PDF(Pubmed)
Abstract:
The mortality rate in patients suffering from non-small cell lung cancer (NSCLC) is quite high. This type of cancer mainly occurs due to rearrangements in the anaplastic lymphoma kinase (ALK) gene which leads to form an oncogene of fused gene NPM-ALK. Brigatinib is recently approved by FDA in April 2017 as a potent tyrosine kinase inhibitor (TKI) for the NSCLC therapy. In the present scenario, it is no less than a wonder drug because it is indicated for the treatment of advanced stages of metastatic ALK positive NSCLC, a fatal disease to overcome the resistance of various other ALK inhibitors such as crizotinib, ceritinib and alectinib. In addition to ALK, it is also active against multiple types of kinases such as ROS1, Insulin like growth factor-1Receptor and EGFR. It can be synthesized by using N-[2-methoxy-4-[4-(dimethylamino) piperidin-1-yl] aniline] guanidine and 2,4,5-trichloropyrimidine respectively in two different ways. Its structure consists of mainly dimethylphosphine oxide group which is responsible for its pharmacological activity. It is active against various cell lines such as HCC78, H2228, H23, H358, H838, U937, HepG2 and Karpas- 299. Results of ALTA (ALK in Lung Cancer Trial of AP26113) phase ½ trial shows that 90 mg of brigatinib for 7 days and then 180 mg for next days is effective in the treatment of NSCLC. Brigatinib has been shown to have favorable risk benefit profile and is a safer drug than the available cytotoxic chemotherapeutic agents. In comparison to other FDA approved drugs for the same condition, it causes fewer minor adverse reactions which can be easily managed either by changing the dose or by providing good supportive care.

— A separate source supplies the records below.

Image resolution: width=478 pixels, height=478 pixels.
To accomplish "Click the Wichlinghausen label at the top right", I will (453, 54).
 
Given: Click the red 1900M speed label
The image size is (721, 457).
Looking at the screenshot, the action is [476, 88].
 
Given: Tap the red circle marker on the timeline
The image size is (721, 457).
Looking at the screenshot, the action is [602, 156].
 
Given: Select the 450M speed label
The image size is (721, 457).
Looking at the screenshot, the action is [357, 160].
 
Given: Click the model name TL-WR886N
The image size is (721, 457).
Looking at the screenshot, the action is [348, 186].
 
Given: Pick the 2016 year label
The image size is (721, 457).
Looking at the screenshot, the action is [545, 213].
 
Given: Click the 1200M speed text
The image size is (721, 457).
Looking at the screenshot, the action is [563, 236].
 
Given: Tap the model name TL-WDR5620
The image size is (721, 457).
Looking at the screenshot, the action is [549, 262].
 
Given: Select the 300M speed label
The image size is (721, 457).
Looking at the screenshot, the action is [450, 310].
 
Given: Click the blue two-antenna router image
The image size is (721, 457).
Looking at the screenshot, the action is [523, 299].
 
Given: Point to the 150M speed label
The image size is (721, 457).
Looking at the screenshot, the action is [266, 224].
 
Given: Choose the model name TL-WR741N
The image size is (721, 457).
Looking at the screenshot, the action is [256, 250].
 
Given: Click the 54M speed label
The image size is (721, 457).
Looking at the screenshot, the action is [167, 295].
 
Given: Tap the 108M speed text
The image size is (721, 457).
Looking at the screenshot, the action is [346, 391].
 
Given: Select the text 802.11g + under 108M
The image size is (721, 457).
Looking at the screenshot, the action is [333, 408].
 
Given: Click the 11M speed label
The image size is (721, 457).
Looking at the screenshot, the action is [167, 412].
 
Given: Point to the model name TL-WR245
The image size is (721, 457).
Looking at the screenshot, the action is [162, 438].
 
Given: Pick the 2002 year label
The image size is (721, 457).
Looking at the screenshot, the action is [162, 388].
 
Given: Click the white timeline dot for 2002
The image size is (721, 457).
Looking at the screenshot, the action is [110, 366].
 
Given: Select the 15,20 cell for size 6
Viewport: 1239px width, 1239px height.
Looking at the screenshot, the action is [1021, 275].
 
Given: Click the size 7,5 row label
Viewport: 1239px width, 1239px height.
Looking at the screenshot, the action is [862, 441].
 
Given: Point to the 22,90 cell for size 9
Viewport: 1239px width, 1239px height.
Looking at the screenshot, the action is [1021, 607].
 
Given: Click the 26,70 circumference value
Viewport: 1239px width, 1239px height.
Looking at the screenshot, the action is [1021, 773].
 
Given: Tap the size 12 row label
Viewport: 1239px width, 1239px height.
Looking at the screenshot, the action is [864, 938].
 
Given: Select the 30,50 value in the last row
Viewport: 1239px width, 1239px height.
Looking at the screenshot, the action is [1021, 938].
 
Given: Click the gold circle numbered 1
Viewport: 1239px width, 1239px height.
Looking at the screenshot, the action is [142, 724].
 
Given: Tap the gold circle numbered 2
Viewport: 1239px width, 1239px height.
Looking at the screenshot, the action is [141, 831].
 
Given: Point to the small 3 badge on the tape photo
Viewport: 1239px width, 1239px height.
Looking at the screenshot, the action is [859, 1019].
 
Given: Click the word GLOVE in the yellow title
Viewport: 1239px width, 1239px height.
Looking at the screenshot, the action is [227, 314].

This article is intended to provide readers with an overview of chemistry, pharmacokinetic, pharmacodynamic and safety profile of brigatinib, which addresses an unmet medical need.
摘要:
患有非小细胞肺癌(NSCLC)的患者的死亡率相当高。这种类型的癌症主要是由于间变性淋巴瘤激酶(ALK)基因的重排而发生的,该重排导致形成融合基因NPM-ALK的癌基因。Brigatinib最近于2017年4月被FDA批准为用于NSCLC治疗的有效酪氨酸激酶抑制剂(TKI)。在目前的情况下,它不亚于一种神奇的药物,因为它适用于治疗晚期转移性ALK阳性NSCLC,一种致命的疾病,以克服各种其他ALK抑制剂如克唑替尼的耐药性,ceritinib和alectinib。除了ALK,它还对多种类型的激酶如ROS1,胰岛素样生长因子-1受体和EGFR具有活性。它可以通过分别使用N-[2-甲氧基-4-[4-(二甲基氨基)哌啶-1-基]苯胺]胍和2,4,5-三氯嘧啶以两种不同的方式合成。其结构主要由负责其药理活性的二甲基氧化膦基团组成。它对各种细胞系如HCC78、H2228、H23、H358、H838、U937、HepG2和Karpas-299具有活性。ALTA(AP26113肺癌试验中的ALK)1/2期试验的结果表明,90mg布格替尼7天,然后180mg第二天有效治疗NSCLC。布吉替尼已被证明具有有利的风险益处,并且是比可用的细胞毒性化学治疗剂更安全的药物。与其他FDA批准的相同条件的药物相比,它引起的轻微不良反应较少,可以通过改变剂量或提供良好的支持治疗来轻松管理。本文旨在为读者提供化学概述,药代动力学,布格替尼的药效学和安全性,解决了未满足的医疗需求。